Tasks and exercises:
• 1. In the glob storage page below, list in order the methods chained onto Nabu in the first code example under "Reuse across database".
• 2. Rewrite more briefly the paragraph in the glob storage page below that begins "The collection stored in".

Glob

Storing a collection in multiple files matching a glob pattern

Introduction

This page describes how to set up persistent file storage for a collection using Nabu, where each document is stored within a file under multiple directories on the file system

Glob storage requires the Nabu storage engine

Usage

Create a single glob collection

Tashmet.connect(store.proxy()).then(async tashmet => {
  const collection = await tashmet.db('myDb').createCollection('myCollection', {
    storageEngine: {
      glob: {
        pattern: 'content/myCollection/**/*.yaml',
        format: 'yaml'
      }
    }
  });
});

The collection stored in 'content/myCollection/**/*.yaml' where each document will reside in a yaml file that derives its name from the _id of the document.

Reuse across database

By defining a custom I/O rule for the storage engine, we can reuse the same configuration across multiple collections.

const store = Nabu
  .configure({})
  .use(mingo())
  .io('yaml', (ns, options) => ({
    glob: {
      pattern: `${ns.db}/${ns.collection}/**/*.yaml`,
      format: 'yaml'
    }
  }))
  .bootstrap();

Tashmet.connect(store.proxy()).then(async tashmet => {
  const collection = await tashmet.db('myDb').createCollection('myCollection', {
    storageEngine: 'yaml'
  });
});

Alternatively we can set the default I/O rule and skip the storageEngine directive entirely.

const store = Nabu
  .configure({
    defaultIO: 'yaml'
  })
  // ...

Tashmet.connect(store.proxy()).then(async tashmet => {
  const collection = await tashmet.db('myDb').createCollection('myCollection');
});

Parameters

Pattern

pattern: string

Pattern matching files that should be included in the collection

Format

format: string | Document

File format. The current valid file formats include:

  • format: 'json'

  • format: 'yaml'

If we want to access YAML front matter, format also accepts the following configuration.

// YAML with front matter
{
  // ...
  format: {
    yaml: {
      frontMatter: true,
      contentKey: 'content' 
    }
  }
}

Merge stat

mergeStat?: Document

Include file information for each document when it's loaded from the file system. Expressions in merge are computed against the underlying file information (lstat). Consider the following example for how to include the path of the file.

// Include file path
{
  // ...

Stored records:
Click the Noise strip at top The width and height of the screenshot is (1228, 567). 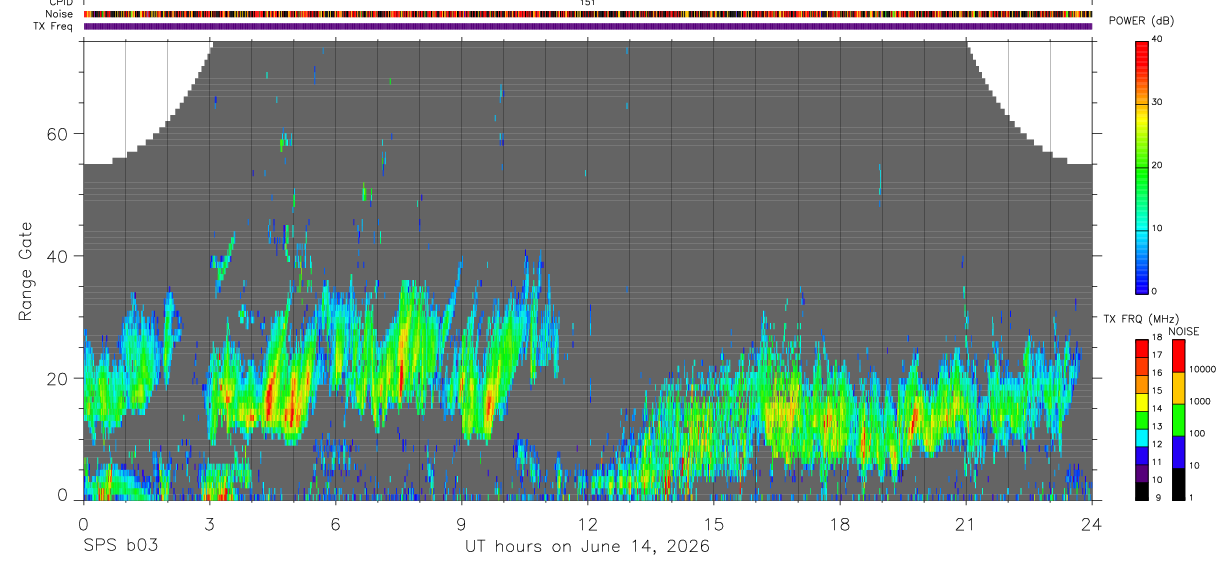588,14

--

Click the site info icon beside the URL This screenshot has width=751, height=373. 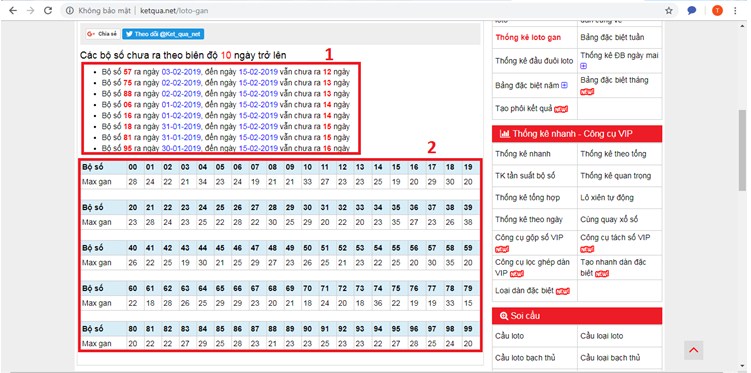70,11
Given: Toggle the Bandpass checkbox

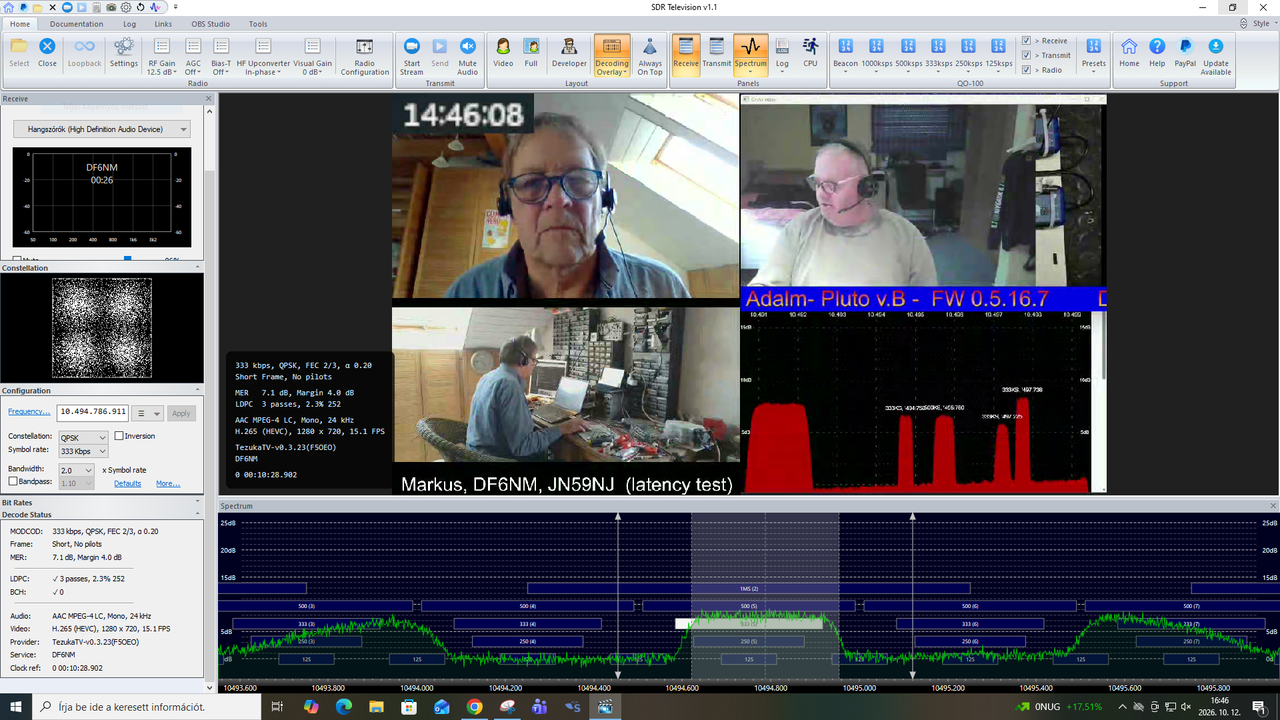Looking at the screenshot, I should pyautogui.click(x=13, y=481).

Task-by-task solutions:
• 1.
1. configure
2. use
3. io
4. bootstrap

• 2. The collection is stored under 'content/myCollection/**/*.yaml', with each document in its own YAML file named after its _id.